Su La Repubblica del 27 gennaio Paolo Gentiloni si è impegnato in una riflessione sul futuro dell’Europa in relazione alla linea della nuova presidenza degli USA. Il succo del suo ragionamento finisce, vado a memoria, con questo assunto: ” Se l’Europa vuole tenere testa a Trump deve, così come ha fatto con la moneta unica, svoltare sul terreno della difesa comune e poi la politica verrà di conseguenza”.

Ma come? La risposta dell’Europa a Trump dovrebbe essere quella di rincorrerlo sul suo terreno? L’Europa dovrebbe, così come con la moneta, correre verso investimenti poderosi per una difesa comune?

Ma la forza dell’Europa non erano la politica e la cultura? La sua capacità di parlare al mondo, di essere Occidente ma anche di saper vedere le interconnessioni che richiedono il confronto e lo scambio tra le culture e non la contrapposizione? E la sua crisi, non si è accelerata proprio quando ha smesso/non è riuscita/ non ha saputo o voluto più essere questo?

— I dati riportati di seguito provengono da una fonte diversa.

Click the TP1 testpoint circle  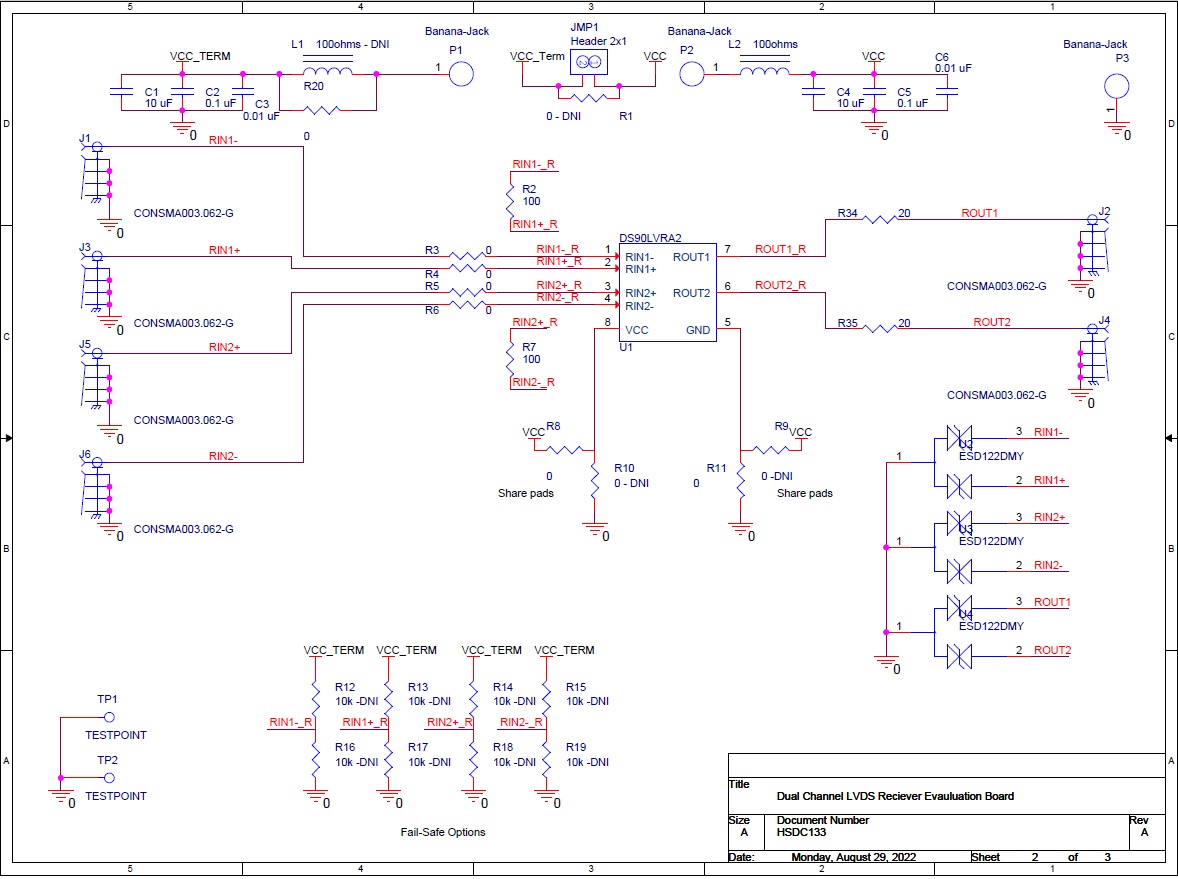tap(107, 716)
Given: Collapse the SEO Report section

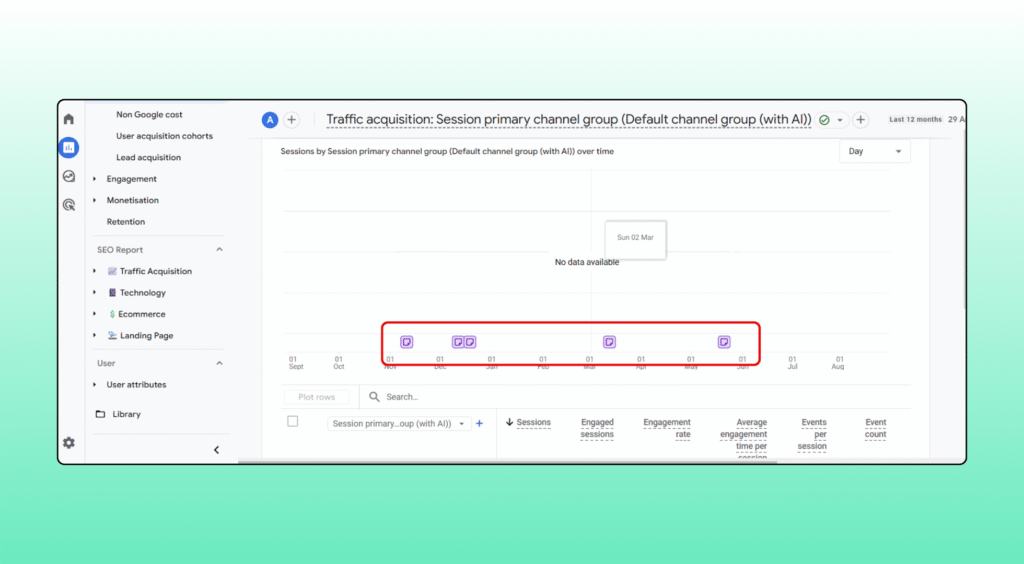Looking at the screenshot, I should (x=219, y=250).
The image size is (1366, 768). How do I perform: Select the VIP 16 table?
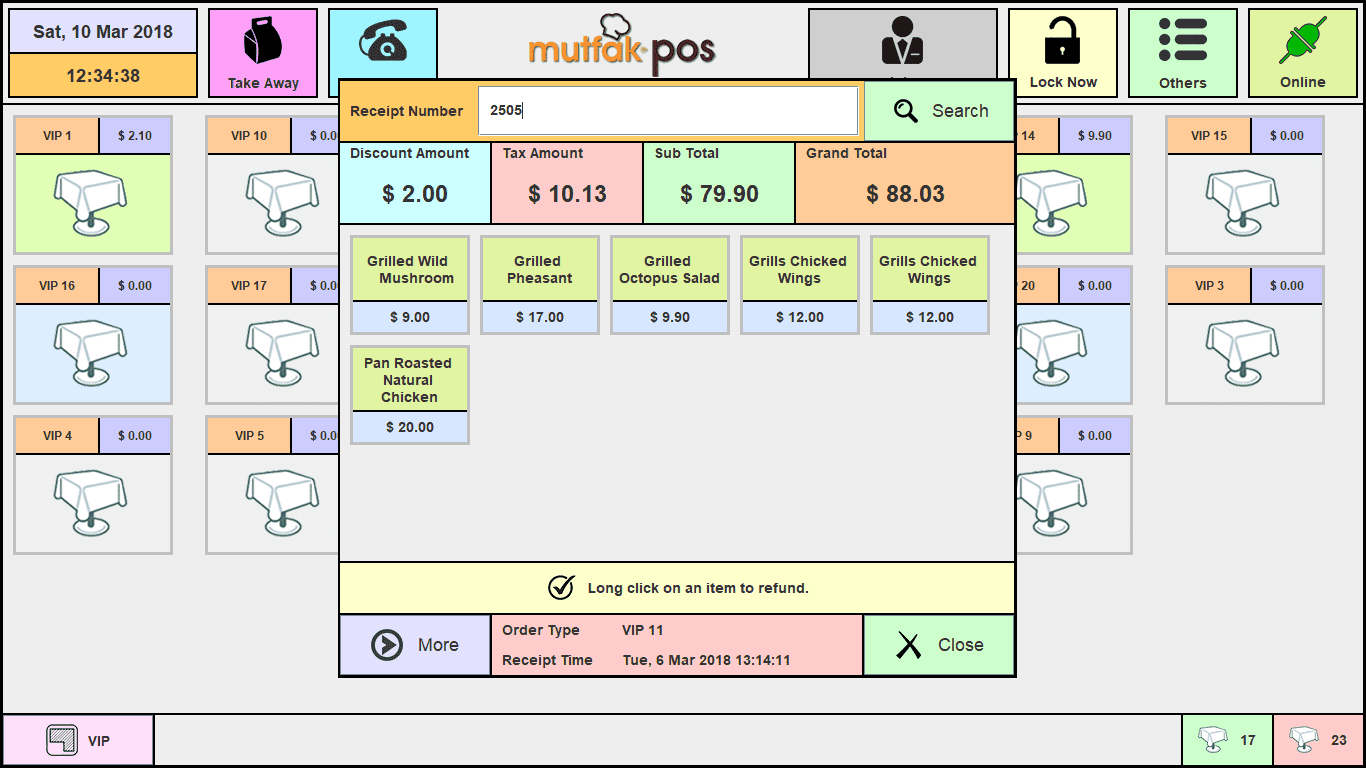pyautogui.click(x=92, y=353)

E proprio oggi, in questo mondo nel quale la guerra sembra essere diventata lo strumento di (non)risoluzione delle controversie internazionali, non è proprio la capacità di delineare altri modelli e altre pratiche che dovrebbe contraddistinguere l’ambizione di questa parte del mondo di tornare a segnare di se’ il futuro? Immaginare, pensare, praticare un altro modello di relazioni internazionali, di visione della sicurezza, di società giusta?

Certo se scegli questa strada, devi cambiare molto di te stesso e delle tue idee. Ma questa è la sfida.

Se invece prevalgono una certa radicalità verbosa ed una continuità di non visione, allora davvero si fa difficile.

E siamo davvero sicuri che avere anteposto la costruzione monetario-finanziaria ( errore anche pienamente Prodiano), a quella di visione, politica e sociale, abbia fatto più forte l’Europa e non sia invece all’origine di quelle contraddizioni che si chiamano diseguaglianze, finanziarizzazione dell’economia, smantellamento dei welfare che hanno segnato gli ultimissimi decenni e che, non affrontati nel modo giusto, sono esplose alimentando tutte le chiusure nazionalistiche?

Quella scelta è stata infatti pienamente espressione di quell’idea che la globalizzazione ( e il capitalismo ), fossero oramai la fine della storia e che ci si potesse solo acconciarvisi.

Gentiloni è uno degli esponenti più autorevoli del PD e della sua cultura di governo a livello europeo. E ora, non pago e paghi di questa ‘deriva’, la si intende rilanciare in una folle rincorsa anche sul piano militare? Una cosa è ragionare sulla condivisone e sul coordinamento di strumenti di difesa a livello europeo, con l’obiettivo di migliorare tutte le capacità difensive e magari riducendo la spesa militare invece di aumentarla, altro è soffiare sul vento del riarmo e sulla destinazione a questa scelte di risorse ingenti sottratte a tutto ciò a cui invece potrebbero essere più degnamente e utilmente destinate.

Eccolo dunque uno dei nodi irrisolti del passato del PD che si mangia il presente e lo condanna ad una leggerezza strategica.

Altro che parlare di ritorno al centro.

E l’impressione che se ne ricava è quella che i margini stessi per la Segretaria del PD, se non li affronta questi nodi con ben altra capacità di analisi e di prospettiva, i margini si vadano sempre più restringendo.